Malgré mon désir, parfois, de me hisser à ce niveau d’ouverture, je ne suis jamais parvenu à me défaire de cette passion, dans ma vie privée, pour des globalités closes comme des oeufs, offrant la rassurante certitude de ne jamais provoquer le moindre dépaysement du coeur et de l’esprit.

Sans titre

Si j’étais cohérent, il me semble que, selon cette inclination, je devrais me féliciter de ces plateaux médiatiques, de ces communautés intellectuelles où l’entre-soi est roi, où rien de dissident ne vient s’immiscer dans cette concorde unanime où les pensées et les opinions ne s’échangent qu’avec celles de même nature.

Si j’étais comme mon être privé, un tel entre-soi médiatique, ne dédaignant pas, par ailleurs, de dénigrer les points de vue antagonistes, devrait susciter mon assentiment et ne jamais m’apparaître comme un étouffement. Pourtant, en m’examinant, j’éprouve encore plus de malaise devant cet enfermement sans recours que face à mon entre-soi intime qui serait dégradé par d’autres.

Comme si l’entre-soi intellectuel et médiatique, se rapportant à des idées, butait sur l’évidente limite d’une homogénéité sans faille, trahissait le principe de la liberté de l’esprit, de cette expérience renouvelée, à la légitimité sans cesse vérifiée, selon laquelle le heurt avec la contradiction d’autrui est la seule manière non seulement de vous préserver de l’enlisement personnel mais aussi de multiplier les chances d’un échange qui vous porterait vers le meilleur.

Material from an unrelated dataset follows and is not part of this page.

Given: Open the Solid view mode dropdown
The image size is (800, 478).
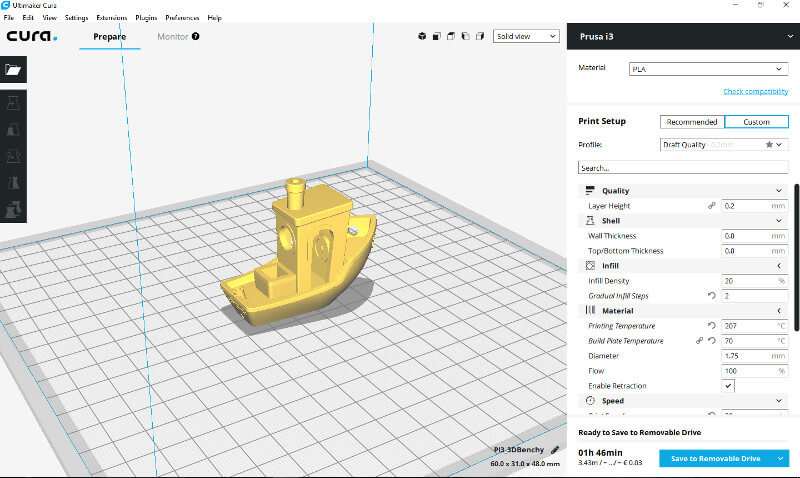Looking at the screenshot, I should pos(527,37).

Rien n’est plus stérile que le contentement de soi singulier et pluriel avec lequel, trop souvent, l’entre-soi politique et médiatique est perçu, comme si le confort qu’il engendre n’était pas en même temps le signe d’une défaite. On est évidemment sûr de vaincre quand on n’a qu’à persuader des complices en convictions et en idéologie, la seule différence venant de la plus ou moins grande aisance dans la forme !

La tentation – qu’on ne s’y trompe pas – existe dans la sphère de la communication largement entendue de donner au pluralisme le sens le plus étroit possible parce qu’une vraie contradiction dérange et qu’il y a une douceur certaine à se sentir au chaud dans des groupes à peine séparés par des nuances.

Ce billet ne me permettra pas de dépasser ma contradiction entre privé et public, mais au moins de mieux la connaître et de l’assumer. Et, au mieux, de moins raffoler du confort !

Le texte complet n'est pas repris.